### WHAT THE EXERCISE ASKS:
Print the listing below exactly. Leave nothing out.

[Start of section]

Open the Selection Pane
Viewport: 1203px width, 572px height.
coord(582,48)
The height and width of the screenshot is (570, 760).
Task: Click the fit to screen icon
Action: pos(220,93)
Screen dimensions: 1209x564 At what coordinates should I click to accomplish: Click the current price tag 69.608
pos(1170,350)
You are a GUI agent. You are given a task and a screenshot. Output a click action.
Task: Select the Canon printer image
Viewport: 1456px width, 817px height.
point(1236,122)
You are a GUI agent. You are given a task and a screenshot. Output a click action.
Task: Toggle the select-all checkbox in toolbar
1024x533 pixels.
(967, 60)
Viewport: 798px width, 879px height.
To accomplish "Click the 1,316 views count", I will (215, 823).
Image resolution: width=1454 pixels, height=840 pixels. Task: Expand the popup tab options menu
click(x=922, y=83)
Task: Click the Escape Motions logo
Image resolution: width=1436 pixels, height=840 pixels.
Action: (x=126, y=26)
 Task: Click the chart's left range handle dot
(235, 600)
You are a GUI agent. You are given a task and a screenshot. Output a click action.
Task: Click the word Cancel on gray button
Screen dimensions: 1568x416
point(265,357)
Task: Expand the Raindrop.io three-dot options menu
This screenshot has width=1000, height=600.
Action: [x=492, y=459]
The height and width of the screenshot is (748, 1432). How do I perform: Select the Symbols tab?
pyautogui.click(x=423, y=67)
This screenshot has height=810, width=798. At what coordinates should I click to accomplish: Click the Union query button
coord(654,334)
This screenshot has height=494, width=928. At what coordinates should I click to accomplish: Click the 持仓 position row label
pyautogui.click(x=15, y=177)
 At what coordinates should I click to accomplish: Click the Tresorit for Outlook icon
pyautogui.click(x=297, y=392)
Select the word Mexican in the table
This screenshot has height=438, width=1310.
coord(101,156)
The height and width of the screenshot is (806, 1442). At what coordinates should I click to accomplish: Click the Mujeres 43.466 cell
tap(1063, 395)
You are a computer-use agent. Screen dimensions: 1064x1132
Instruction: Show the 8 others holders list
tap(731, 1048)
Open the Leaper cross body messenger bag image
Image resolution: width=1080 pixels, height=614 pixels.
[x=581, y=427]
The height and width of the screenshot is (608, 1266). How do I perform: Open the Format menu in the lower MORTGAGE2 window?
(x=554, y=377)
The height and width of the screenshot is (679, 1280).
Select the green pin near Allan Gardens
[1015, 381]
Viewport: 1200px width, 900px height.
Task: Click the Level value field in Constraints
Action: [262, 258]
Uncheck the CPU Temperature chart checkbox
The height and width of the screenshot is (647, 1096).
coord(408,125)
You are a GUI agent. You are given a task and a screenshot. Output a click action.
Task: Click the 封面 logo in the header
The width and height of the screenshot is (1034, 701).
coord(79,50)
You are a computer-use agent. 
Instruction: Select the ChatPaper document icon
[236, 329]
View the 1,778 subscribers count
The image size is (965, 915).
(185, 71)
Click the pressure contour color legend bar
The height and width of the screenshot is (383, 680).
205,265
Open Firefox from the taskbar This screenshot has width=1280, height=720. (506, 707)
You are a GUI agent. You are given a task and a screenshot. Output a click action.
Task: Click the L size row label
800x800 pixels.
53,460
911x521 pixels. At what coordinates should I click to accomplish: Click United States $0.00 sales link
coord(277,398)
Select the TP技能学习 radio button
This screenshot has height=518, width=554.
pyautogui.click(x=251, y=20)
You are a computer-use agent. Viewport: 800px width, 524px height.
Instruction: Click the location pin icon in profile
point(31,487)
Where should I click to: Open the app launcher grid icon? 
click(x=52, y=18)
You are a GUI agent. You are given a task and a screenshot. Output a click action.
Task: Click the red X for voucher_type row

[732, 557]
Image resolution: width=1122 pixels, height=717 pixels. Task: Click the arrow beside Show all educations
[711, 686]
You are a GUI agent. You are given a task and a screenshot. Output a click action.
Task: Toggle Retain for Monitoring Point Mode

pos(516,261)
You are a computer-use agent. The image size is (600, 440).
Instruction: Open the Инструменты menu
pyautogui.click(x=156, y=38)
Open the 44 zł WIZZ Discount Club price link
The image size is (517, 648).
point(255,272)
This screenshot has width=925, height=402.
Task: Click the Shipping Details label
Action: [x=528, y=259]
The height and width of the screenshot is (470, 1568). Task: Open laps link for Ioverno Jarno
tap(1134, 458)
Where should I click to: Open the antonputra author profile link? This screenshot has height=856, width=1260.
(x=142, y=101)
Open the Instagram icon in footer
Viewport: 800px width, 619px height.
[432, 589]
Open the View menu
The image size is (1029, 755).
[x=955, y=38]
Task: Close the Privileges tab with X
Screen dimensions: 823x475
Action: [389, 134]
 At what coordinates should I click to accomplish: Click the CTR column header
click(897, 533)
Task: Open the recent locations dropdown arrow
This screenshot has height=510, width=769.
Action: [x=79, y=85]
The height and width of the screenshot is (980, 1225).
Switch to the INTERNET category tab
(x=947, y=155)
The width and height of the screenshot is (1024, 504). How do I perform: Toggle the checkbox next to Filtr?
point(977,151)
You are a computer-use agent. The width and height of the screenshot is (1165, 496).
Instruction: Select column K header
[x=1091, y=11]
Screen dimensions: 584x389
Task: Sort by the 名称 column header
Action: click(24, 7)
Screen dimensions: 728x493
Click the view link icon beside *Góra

[End of section]

### EXERCISE ANSWER:
Open the Selection Pane
Viewport: 1203px width, 572px height.
coord(582,48)
The height and width of the screenshot is (570, 760).
Task: Click the fit to screen icon
Action: pos(220,93)
Screen dimensions: 1209x564 At what coordinates should I click to accomplish: Click the current price tag 69.608
pos(1170,350)
You are a GUI agent. You are given a task and a screenshot. Output a click action.
Task: Select the Canon printer image
Viewport: 1456px width, 817px height.
point(1236,122)
You are a GUI agent. You are given a task and a screenshot. Output a click action.
Task: Toggle the select-all checkbox in toolbar
1024x533 pixels.
(967, 60)
Viewport: 798px width, 879px height.
To accomplish "Click the 1,316 views count", I will (215, 823).
Image resolution: width=1454 pixels, height=840 pixels. Task: Expand the popup tab options menu
click(x=922, y=83)
Task: Click the Escape Motions logo
Image resolution: width=1436 pixels, height=840 pixels.
Action: (x=126, y=26)
 Task: Click the chart's left range handle dot
(235, 600)
You are a GUI agent. You are given a task and a screenshot. Output a click action.
Task: Click the word Cancel on gray button
Screen dimensions: 1568x416
point(265,357)
Task: Expand the Raindrop.io three-dot options menu
This screenshot has width=1000, height=600.
Action: [x=492, y=459]
The height and width of the screenshot is (748, 1432). How do I perform: Select the Symbols tab?
pyautogui.click(x=423, y=67)
This screenshot has height=810, width=798. At what coordinates should I click to accomplish: Click the Union query button
coord(654,334)
This screenshot has height=494, width=928. At what coordinates should I click to accomplish: Click the 持仓 position row label
pyautogui.click(x=15, y=177)
 At what coordinates should I click to accomplish: Click the Tresorit for Outlook icon
pyautogui.click(x=297, y=392)
Select the word Mexican in the table
This screenshot has height=438, width=1310.
coord(101,156)
The height and width of the screenshot is (806, 1442). At what coordinates should I click to accomplish: Click the Mujeres 43.466 cell
tap(1063, 395)
You are a computer-use agent. Screen dimensions: 1064x1132
Instruction: Show the 8 others holders list
tap(731, 1048)
Open the Leaper cross body messenger bag image
Image resolution: width=1080 pixels, height=614 pixels.
[x=581, y=427]
The height and width of the screenshot is (608, 1266). How do I perform: Open the Format menu in the lower MORTGAGE2 window?
(x=554, y=377)
The height and width of the screenshot is (679, 1280).
Select the green pin near Allan Gardens
[1015, 381]
Viewport: 1200px width, 900px height.
Task: Click the Level value field in Constraints
Action: [262, 258]
Uncheck the CPU Temperature chart checkbox
The height and width of the screenshot is (647, 1096).
coord(408,125)
You are a GUI agent. You are given a task and a screenshot. Output a click action.
Task: Click the 封面 logo in the header
The width and height of the screenshot is (1034, 701).
coord(79,50)
You are a computer-use agent. 
Instruction: Select the ChatPaper document icon
[236, 329]
View the 1,778 subscribers count
The image size is (965, 915).
(185, 71)
Click the pressure contour color legend bar
The height and width of the screenshot is (383, 680).
205,265
Open Firefox from the taskbar This screenshot has width=1280, height=720. (506, 707)
You are a GUI agent. You are given a task and a screenshot. Output a click action.
Task: Click the L size row label
800x800 pixels.
53,460
911x521 pixels. At what coordinates should I click to accomplish: Click United States $0.00 sales link
coord(277,398)
Select the TP技能学习 radio button
This screenshot has height=518, width=554.
pyautogui.click(x=251, y=20)
You are a computer-use agent. Viewport: 800px width, 524px height.
Instruction: Click the location pin icon in profile
point(31,487)
Where should I click to: Open the app launcher grid icon? 
click(x=52, y=18)
You are a GUI agent. You are given a task and a screenshot. Output a click action.
Task: Click the red X for voucher_type row

[732, 557]
Image resolution: width=1122 pixels, height=717 pixels. Task: Click the arrow beside Show all educations
[711, 686]
You are a GUI agent. You are given a task and a screenshot. Output a click action.
Task: Toggle Retain for Monitoring Point Mode

pos(516,261)
You are a computer-use agent. The image size is (600, 440).
Instruction: Open the Инструменты menu
pyautogui.click(x=156, y=38)
Open the 44 zł WIZZ Discount Club price link
The image size is (517, 648).
point(255,272)
This screenshot has width=925, height=402.
Task: Click the Shipping Details label
Action: [x=528, y=259]
The height and width of the screenshot is (470, 1568). Task: Open laps link for Ioverno Jarno
tap(1134, 458)
Where should I click to: Open the antonputra author profile link? This screenshot has height=856, width=1260.
(x=142, y=101)
Open the Instagram icon in footer
Viewport: 800px width, 619px height.
[432, 589]
Open the View menu
The image size is (1029, 755).
[x=955, y=38]
Task: Close the Privileges tab with X
Screen dimensions: 823x475
Action: [389, 134]
 At what coordinates should I click to accomplish: Click the CTR column header
click(897, 533)
Task: Open the recent locations dropdown arrow
This screenshot has height=510, width=769.
Action: [x=79, y=85]
The height and width of the screenshot is (980, 1225).
Switch to the INTERNET category tab
(x=947, y=155)
The width and height of the screenshot is (1024, 504). How do I perform: Toggle the checkbox next to Filtr?
point(977,151)
You are a computer-use agent. The width and height of the screenshot is (1165, 496).
Instruction: Select column K header
[x=1091, y=11]
Screen dimensions: 584x389
Task: Sort by the 名称 column header
Action: click(24, 7)
Screen dimensions: 728x493
Click the view link icon beside *Góra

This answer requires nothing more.